One of the best pleasures of my childhood was to walk hand in hand with my grandmother up the broad flights of marble steps to the towering bronze doors of the Field Museum. The doors are closed now. The main entrance to the museum is no longer used. These days that neoclassical portico with its view of Loop, lakefront, and Grant Park grandeur probably makes people feel small. The back door has more room for tour buses and handicapped ramps. Grandeur is out of style anyway. The Field Museum was built for Chicago's Columbian Exposition of 1892, celebrating (if you can imagine celebrating such a thing) Columbus's “discovery” of America. It wasn't the happiest 400th anniversary for ancient Americans.

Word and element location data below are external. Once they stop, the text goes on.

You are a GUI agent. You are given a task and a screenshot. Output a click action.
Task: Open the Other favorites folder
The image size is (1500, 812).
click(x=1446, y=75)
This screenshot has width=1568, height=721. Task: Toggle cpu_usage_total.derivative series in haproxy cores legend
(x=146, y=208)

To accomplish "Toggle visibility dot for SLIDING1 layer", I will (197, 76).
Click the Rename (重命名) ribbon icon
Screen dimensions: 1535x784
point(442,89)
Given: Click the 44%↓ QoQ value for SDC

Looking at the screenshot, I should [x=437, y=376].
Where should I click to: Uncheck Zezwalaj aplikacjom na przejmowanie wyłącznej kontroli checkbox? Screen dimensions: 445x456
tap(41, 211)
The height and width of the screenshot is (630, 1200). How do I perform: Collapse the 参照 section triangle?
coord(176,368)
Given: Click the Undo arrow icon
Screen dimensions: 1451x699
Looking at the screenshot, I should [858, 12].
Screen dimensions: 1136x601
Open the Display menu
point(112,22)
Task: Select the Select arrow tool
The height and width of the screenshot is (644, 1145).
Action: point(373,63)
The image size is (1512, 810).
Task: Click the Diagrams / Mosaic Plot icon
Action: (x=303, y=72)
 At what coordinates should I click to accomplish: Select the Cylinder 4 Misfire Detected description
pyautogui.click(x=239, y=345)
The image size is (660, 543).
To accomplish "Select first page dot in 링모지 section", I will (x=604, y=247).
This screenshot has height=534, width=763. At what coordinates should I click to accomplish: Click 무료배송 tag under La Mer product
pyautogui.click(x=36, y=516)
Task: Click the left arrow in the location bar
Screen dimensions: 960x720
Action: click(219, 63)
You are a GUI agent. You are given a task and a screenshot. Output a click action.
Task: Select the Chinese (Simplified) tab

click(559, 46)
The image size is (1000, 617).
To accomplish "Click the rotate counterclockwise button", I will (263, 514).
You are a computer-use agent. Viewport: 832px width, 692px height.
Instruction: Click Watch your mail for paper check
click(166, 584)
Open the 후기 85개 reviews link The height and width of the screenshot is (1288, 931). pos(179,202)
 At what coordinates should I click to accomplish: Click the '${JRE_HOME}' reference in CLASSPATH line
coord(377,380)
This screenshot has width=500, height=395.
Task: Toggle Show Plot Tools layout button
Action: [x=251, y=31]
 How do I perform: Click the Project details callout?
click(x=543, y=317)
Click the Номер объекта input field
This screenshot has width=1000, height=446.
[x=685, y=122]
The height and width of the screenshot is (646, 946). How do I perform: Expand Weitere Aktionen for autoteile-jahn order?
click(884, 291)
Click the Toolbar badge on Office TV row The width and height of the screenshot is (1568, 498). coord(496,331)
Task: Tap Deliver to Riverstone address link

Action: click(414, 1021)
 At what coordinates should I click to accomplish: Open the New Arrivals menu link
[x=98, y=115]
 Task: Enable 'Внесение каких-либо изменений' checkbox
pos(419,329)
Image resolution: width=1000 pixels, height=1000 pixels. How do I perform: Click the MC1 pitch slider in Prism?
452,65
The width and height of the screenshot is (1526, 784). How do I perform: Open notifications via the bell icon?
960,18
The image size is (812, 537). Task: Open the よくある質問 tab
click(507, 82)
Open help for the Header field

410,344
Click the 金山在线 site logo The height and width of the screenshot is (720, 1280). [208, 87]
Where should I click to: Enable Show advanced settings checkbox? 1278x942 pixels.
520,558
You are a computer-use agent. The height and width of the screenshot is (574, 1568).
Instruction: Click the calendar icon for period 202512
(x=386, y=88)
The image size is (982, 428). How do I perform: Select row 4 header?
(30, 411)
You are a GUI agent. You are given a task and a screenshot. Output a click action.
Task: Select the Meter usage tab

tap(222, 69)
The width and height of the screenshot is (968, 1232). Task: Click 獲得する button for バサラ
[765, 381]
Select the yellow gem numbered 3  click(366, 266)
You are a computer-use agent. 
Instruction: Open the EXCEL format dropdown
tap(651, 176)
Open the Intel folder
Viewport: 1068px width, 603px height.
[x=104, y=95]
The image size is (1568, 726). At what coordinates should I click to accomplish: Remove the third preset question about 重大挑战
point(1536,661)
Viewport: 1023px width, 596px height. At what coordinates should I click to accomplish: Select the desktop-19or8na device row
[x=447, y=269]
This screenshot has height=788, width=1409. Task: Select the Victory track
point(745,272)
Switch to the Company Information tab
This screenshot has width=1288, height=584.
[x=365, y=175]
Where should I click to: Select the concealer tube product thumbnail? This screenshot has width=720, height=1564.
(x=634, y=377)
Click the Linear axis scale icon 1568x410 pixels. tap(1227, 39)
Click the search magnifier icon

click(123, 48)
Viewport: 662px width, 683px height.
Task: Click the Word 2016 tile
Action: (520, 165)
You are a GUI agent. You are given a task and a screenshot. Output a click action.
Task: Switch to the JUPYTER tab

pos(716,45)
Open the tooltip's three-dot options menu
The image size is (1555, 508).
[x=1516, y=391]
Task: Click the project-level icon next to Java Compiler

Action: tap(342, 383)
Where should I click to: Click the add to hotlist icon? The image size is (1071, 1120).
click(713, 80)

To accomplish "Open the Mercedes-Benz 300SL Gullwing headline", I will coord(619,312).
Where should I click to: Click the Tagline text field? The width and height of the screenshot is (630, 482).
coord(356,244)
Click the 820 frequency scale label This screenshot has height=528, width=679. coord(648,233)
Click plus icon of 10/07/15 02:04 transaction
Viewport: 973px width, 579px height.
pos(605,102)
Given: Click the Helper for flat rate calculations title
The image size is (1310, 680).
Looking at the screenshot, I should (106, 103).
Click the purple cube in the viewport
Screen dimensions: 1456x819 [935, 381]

The museum is full of noisy children and their caregivers, blended families, and whatever else we're calling kith and kin these days. A long, mouse-maze, airport security–style line must be endured to get tickets. The sculpture of a Masai spearman facing off against a crouching lioness has been shunted to a lonely corner, lest someone somehow take offense. Nowadays offense is taken—snatched and grabbed—as if offense were something valuable to own. And, given our umbrage-fueled national politics, maybe it is. The brontosaurus has been pushed to the back (that is to say the front) of the main hall and isn't called a brontosaurus anymore. (Doubtless offense was taken by Chicago's Bronto-American community.) Nor is the skeleton of this vast vegan any longer engaged in postmortem mortal combat with the bones of a Tyrannosaurus rex. Modern kids are too loving and caring about dinosaurs to be exposed to such scenes of domestic violence.

Most of the minerals and all of the useful woods have been replaced by a gift shop the size of Macy's (appropriately
enough, since Macy's is now the name on Marshall Field, the department store whose founder was the Field Museum's patron). The cafeteria is gone; McDonald's has been installed. At least people are still dressed the way I was half a century ago: in jeans or shorts, T-shirts, and gym shoes. Except that these are people of forty or fifty. Indeed, some are as old as my grandmother was when she, in hat and gloves, escorted me. And grandma had first visited the Field Museum during the Columbian exposition.

I couldn't see what the children are wearing; they are misbehaving blurs to my bifocaled eyes. None seems afraid to walk past the mummy case. I didn't have the heart. Unwrapped as he is, with aged body parts on view, the mummy fits in too well, sartorially, with a twenty-firsts-century crowd.

At the portal of “The Ancient Americans” exhibit is the first of many, many wall inscriptions telling you what you should be thinking, if you happen to do any of that.

The Ancient Americans is a story of diversity and change—not progress.

Were this a criticism of pre-Columbian societies, you'd be in for an interesting experience. It isn't. You aren't.

Besides the wall inscriptions the exhibit is cluttered with innumerable video screens displaying people yakking in native languages described as nearly extinct. What information is conveyed thereby, and to whom, is an open question.